Sunday, April 5, 2009

Do You Believe in Metamorphosis?


The next time someone asks you whether you believe in evolution, you might ask them that question in reply. I know now that the phrase “ontogeny recapitulates phylogeny,” which I learned in college biology, has been largely discredited. Still, what is metamorphosis if not evolution accelerated?

What alchemy is this that wrought frog from fish, and butterfly from worm? What kind of miracle results in such a drastic transformation over an easily observable span of time? Even the most basic understanding of metamorphosis does not lessen its magic. I am regretting that I did not take an insect physiology course while I was in college, but we no doubt know collectively more now than we did in the early 1980s.

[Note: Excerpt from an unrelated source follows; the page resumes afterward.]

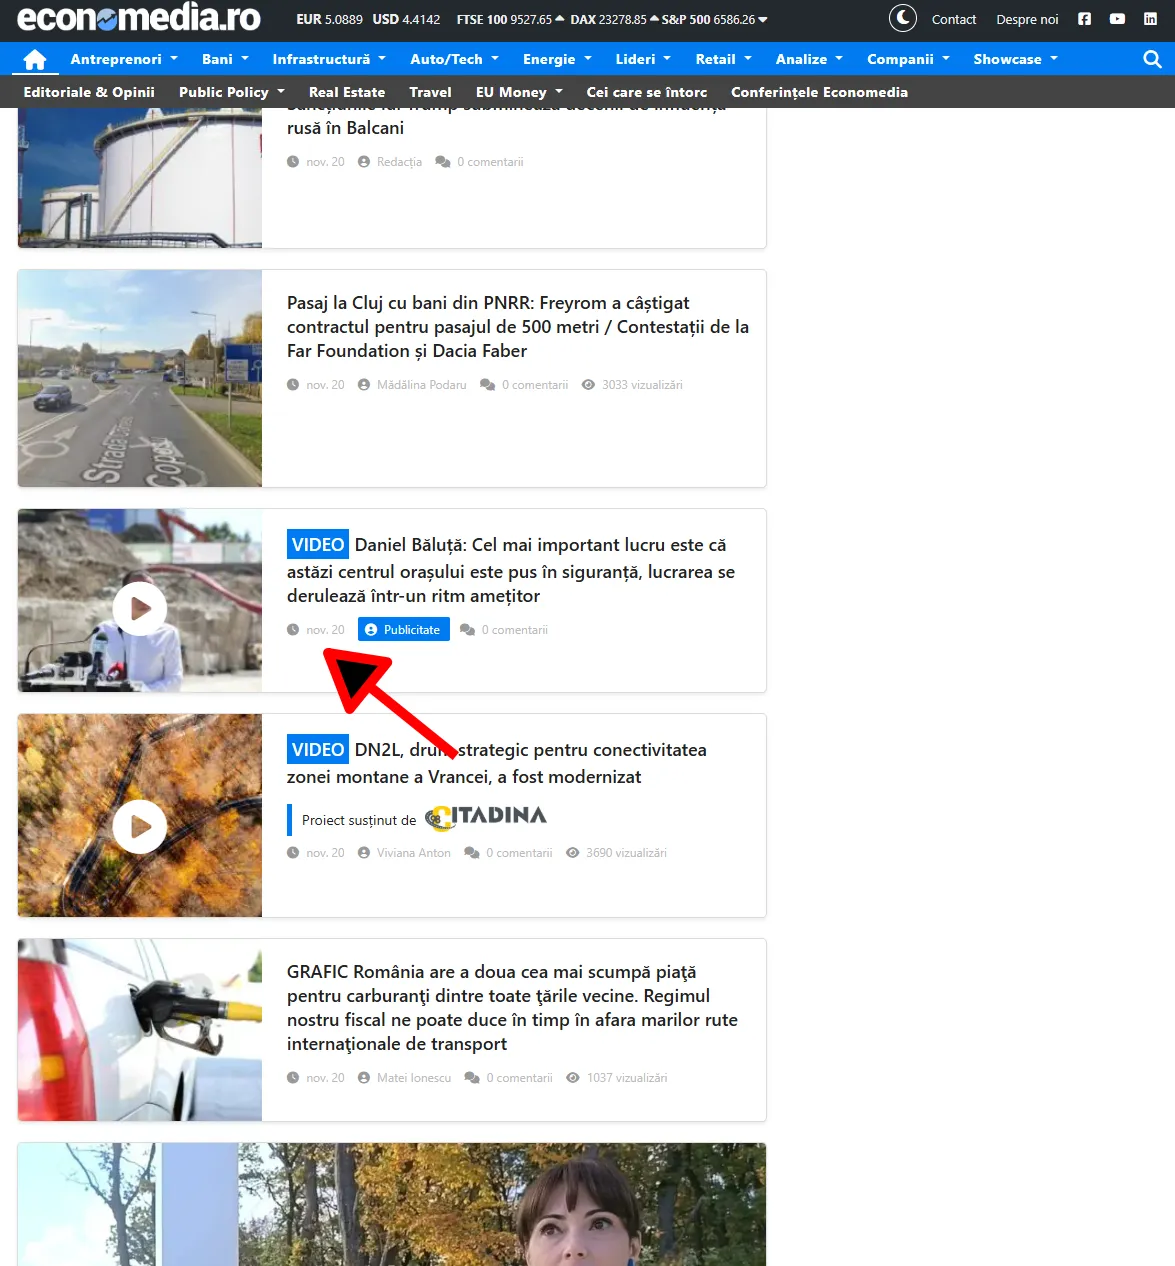The height and width of the screenshot is (1266, 1175).
Task: Click the Citadina sponsor logo
Action: point(486,818)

At an informal gathering of local entomologists a few years ago, a graduate student made a presentation on metamorphosis that revealed to me some startling facts. Chief among them was the (obvious, in retrospect) idea that a butterfly starts to take shape well before the pupal stage. Inside the caterpillar, adult body parts begin their genesis as nodes called “imaginal discs.” How enchanting and appropriate is that term? Imaginal discs. The caterpillar cannot possibly imagine itself as a butterfly in the cognitive sense, but the idea that at a cellular level it most certainly does is truly fascinating. That the timing of each stage of development is regulated by “juvenile hormones” and other biochemicals is no less astonishing. The power of molecular-level chemistry is mind-boggling.

Given the complex, yet rapid process of metamorphosis, is it really a stretch to think that speciation through evolution cannot take place over an even longer span of time? It certainly seems plausible to me. The bottom line, however, is that we can no longer afford to waste time debating the merits of evolution versus creation theory. Extinction is most definitely not a theory, and unless we direct our collective scientific and theological efforts toward species salvation, it won’t matter how they came to be in the first place.